* ЗАДАНИЯ ДЛЯ ВЫПОЛНЕНИЯ *
(1) Перепишите фрагмент текста о происхождении американского империализма, начиная со слов «Следует заметить, что» и до слов «временем политики изоляционизма.», переименовав «изоляционизма» в «невмешательства».
(2) Пожалуйста, перепишите без изменений строки с данными, начиная со строки с «Image resolution: width=863» и до строки с «[x=151, y=424]» включительно. Картинки в ответ не включайте.

* ИСХОДНЫЙ ТЕКСТ *

··········

Мало кто из специалистов, занимающихся проблемой происхождения американского империализма, высказывал сомнение в том, что ключевым для данной темы периодом является рубеж XIX – XX вв., а важнейшими событиями – американо-испанская война, приобретение Соединенными Штатами заморских колониальных владений, провозглашение доктрины «открытых дверей» в Китае. Абсолютное большинство предложенных на протяжении ХХ в. интерпретаций этого переломного момента истории представляло собой различные вариации ответа на главный вопрос: что заставило США перейти от изоляционистской замкнутости к империалистической экспансии? В зависимости от решения этой проблемы авторы по-разному оценивали итоги внешнеполитической активности США в ХХ в. – являлись ли они позитивными или негативными для других стран и самих Соединенных Штатов.

Следует заметить, что переход к активной внешней политике давался американцам непросто. Критический настрой общества проявился практически сразу, а неоднозначные результаты Первой мировой войны его только усилили. Лидер прогрессистского направления Ч. Бирд оценил американо-испанскую войну в тех же категориях, что и войну Гражданскую – и там, и там он увидел действие мощных экономических интересов. Индустриальный капитализм сначала вверг американцев в пучину братоубийства, а затем заставил отказаться от традиционной, проверенной временем политики изоляционизма.

В равной степени негативно, хотя и без упора на экономические факторы, охарактеризовал новые веяния американской внешней политики один из основоположников ее изучения С. Бимис. По его мнению, политическая элита и лично президент У. Маккинли повели себя в высшей мере неосмотрительно, поддались всеобщей истерии, спровоцированной желтой прессой. Решения о начале войны, а затем о превращении Филиппин в колонию были приняты наспех, случайно, и их нельзя объяснить ничем, кроме несчастливого стечения обстоятельств.

Еще один известный исследователь внешней политики США, Дж. Пратт, предложил третью интерпретационную модель, которая также основывалась на негативной оценке империалистической активности. Не экономический интерес и не случайность были, по Пратту, основой произошедших изменений. Причины следовало искать в сфере идеологии. Социал-дарвинизм, идеи А. Мэхэна о роли военно-морского флота, вера в необходимость распространения христианской веры – все это изменило мировоззрение американцев и заставило их выйти из изоляционистской замкнутости.

··········

* ИЗВЛЕЧЁННЫЕ ДАННЫЕ *
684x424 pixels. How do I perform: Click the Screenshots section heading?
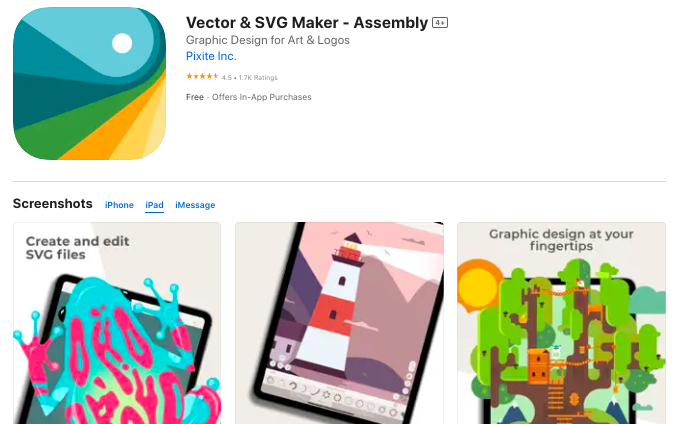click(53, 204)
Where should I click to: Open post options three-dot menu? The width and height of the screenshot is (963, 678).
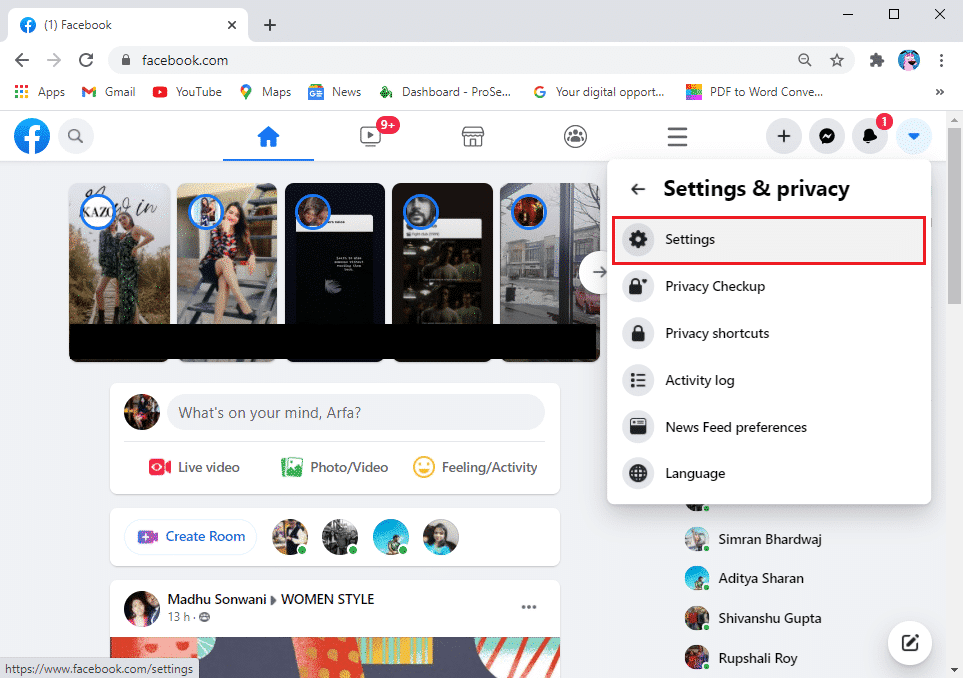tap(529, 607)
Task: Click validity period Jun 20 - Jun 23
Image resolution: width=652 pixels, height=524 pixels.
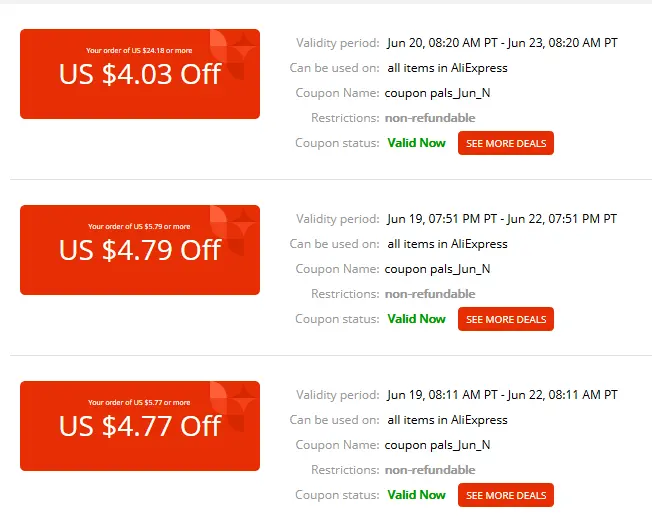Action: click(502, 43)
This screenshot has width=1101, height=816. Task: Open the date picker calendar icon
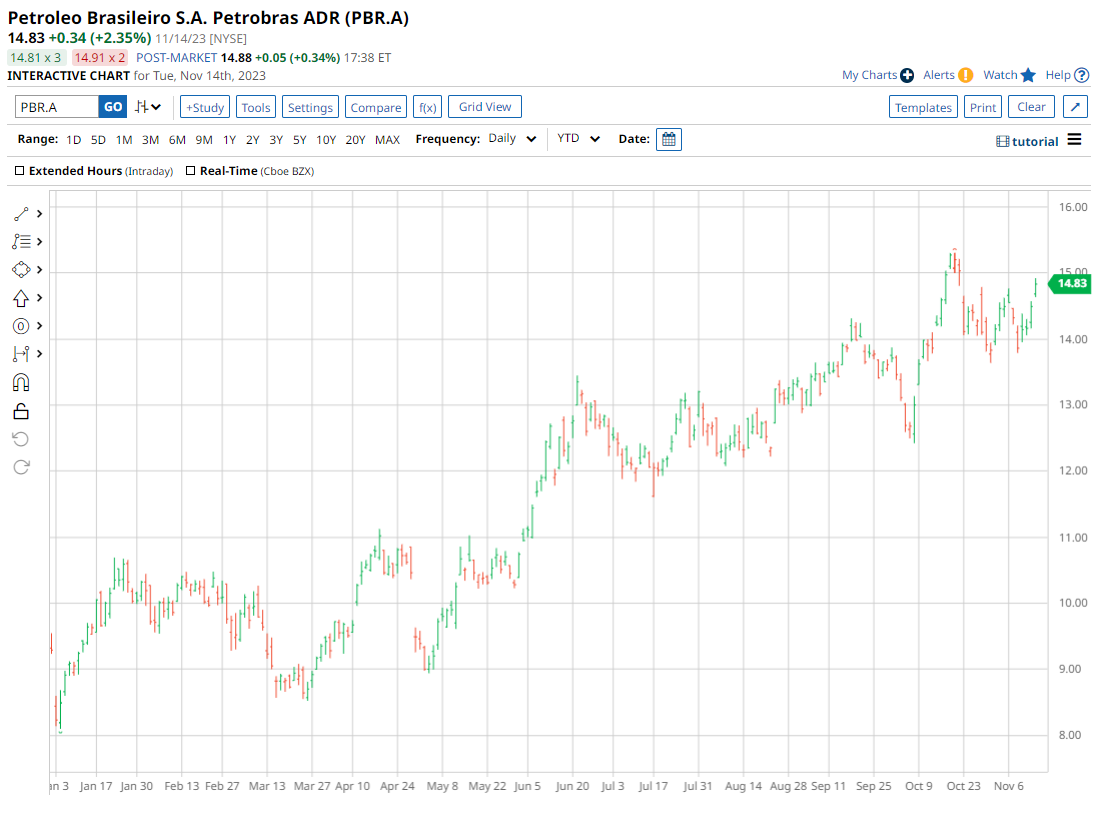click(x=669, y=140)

··········

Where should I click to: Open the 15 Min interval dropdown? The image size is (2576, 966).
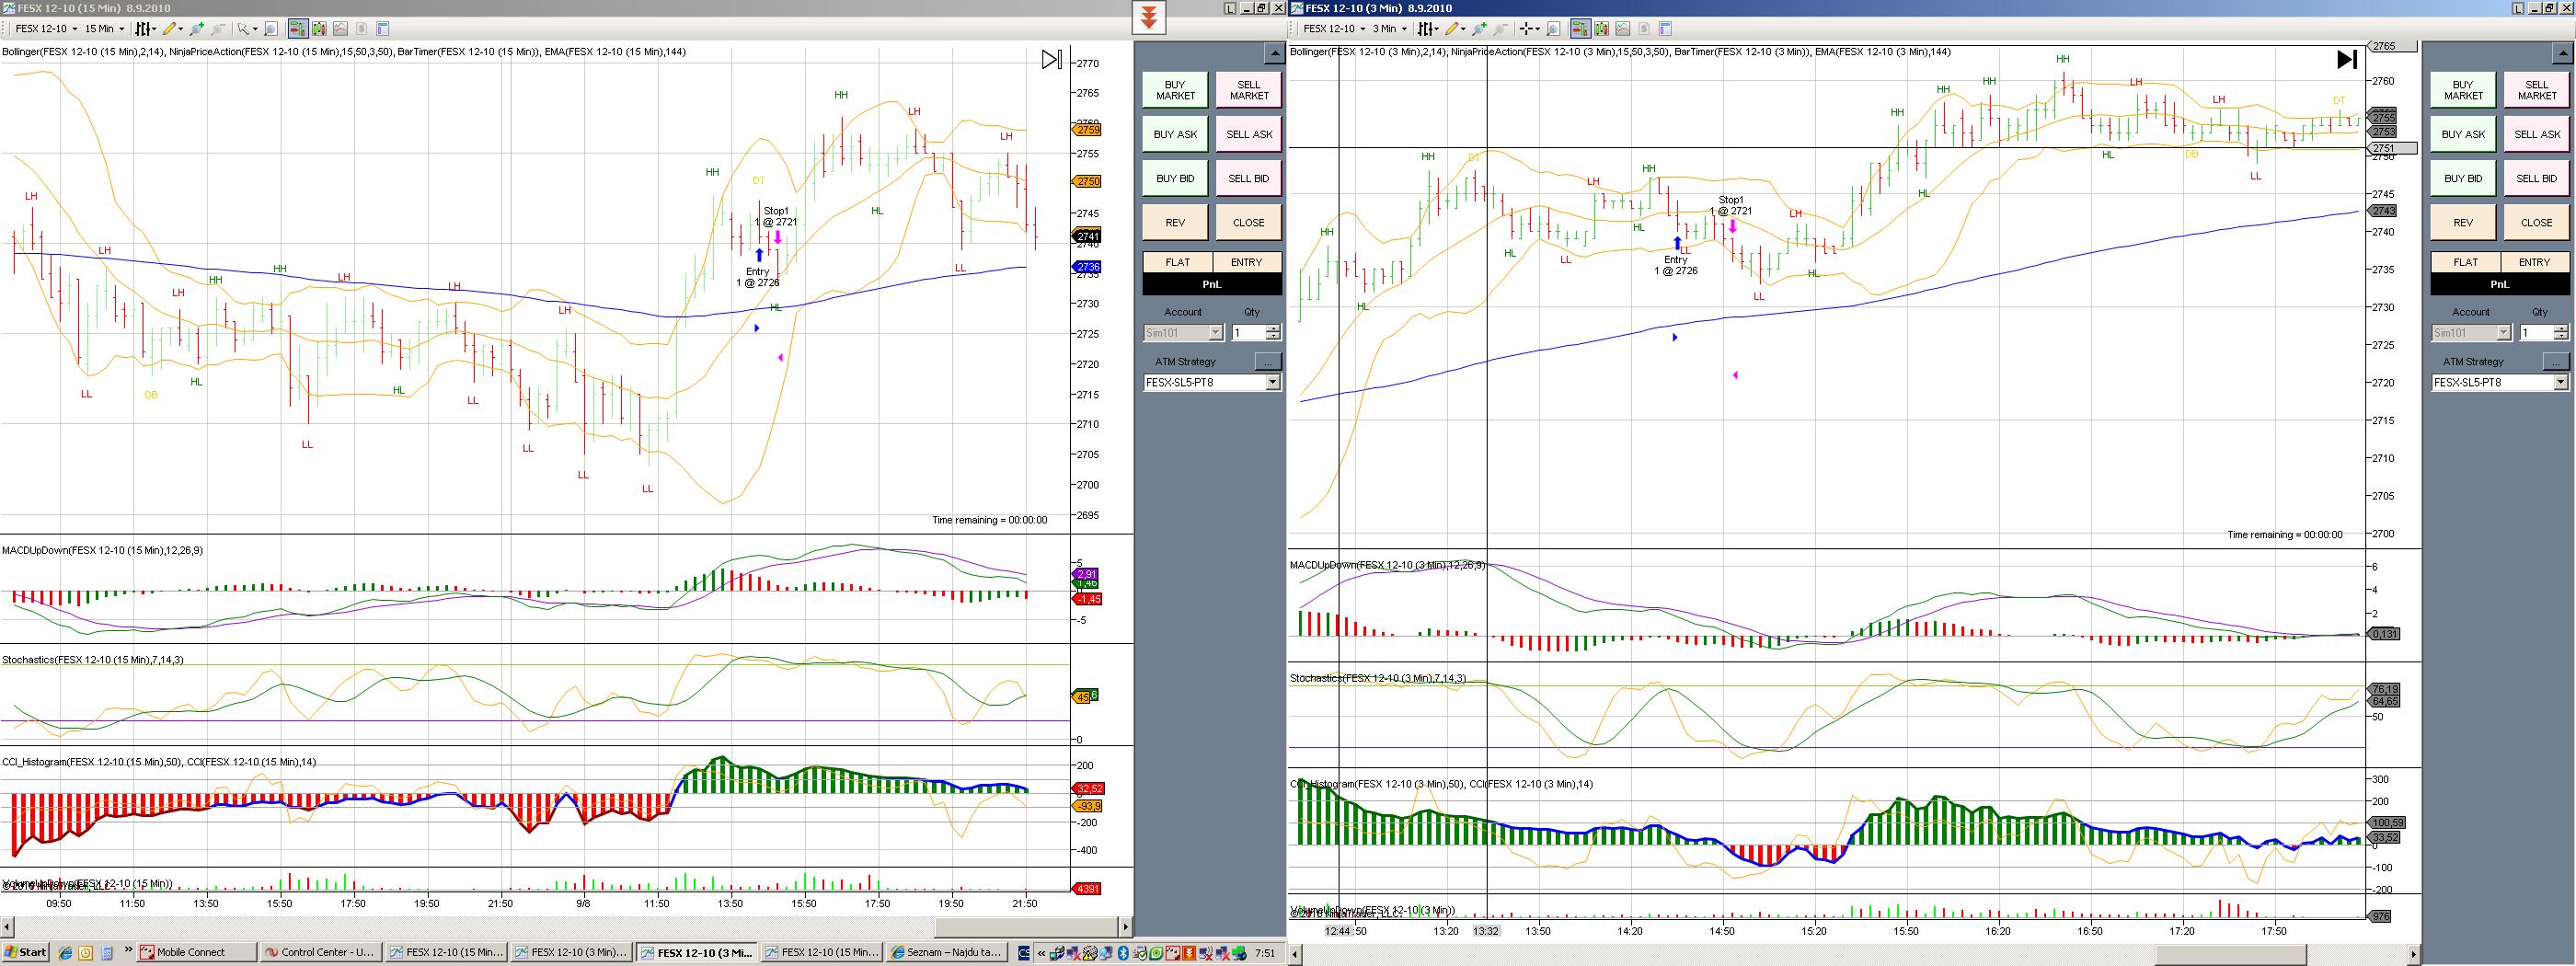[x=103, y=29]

··········

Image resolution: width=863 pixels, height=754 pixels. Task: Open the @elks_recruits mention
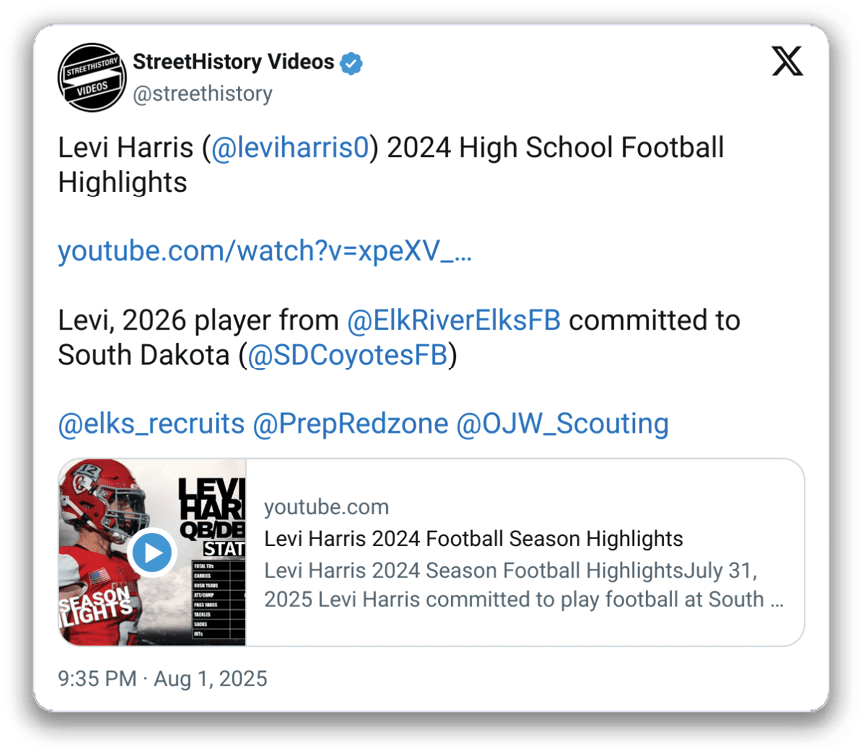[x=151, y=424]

··········

* ОТВЕТЫ НИЖЕ *
(1)
Следует заметить, что переход к активной внешней политике давался американцам непросто. Критический настрой общества проявился практически сразу, а неоднозначные результаты Первой мировой войны его только усилили. Лидер прогрессистского направления Ч. Бирд оценил американо-испанскую войну в тех же категориях, что и войну Гражданскую – и там, и там он увидел действие мощных экономических интересов. Индустриальный капитализм сначала вверг американцев в пучину братоубийства, а затем заставил отказаться от традиционной, проверенной временем политики невмешательства.

(2)
Image resolution: width=863 pixels, height=754 pixels. Task: Open the @elks_recruits mention
[x=151, y=424]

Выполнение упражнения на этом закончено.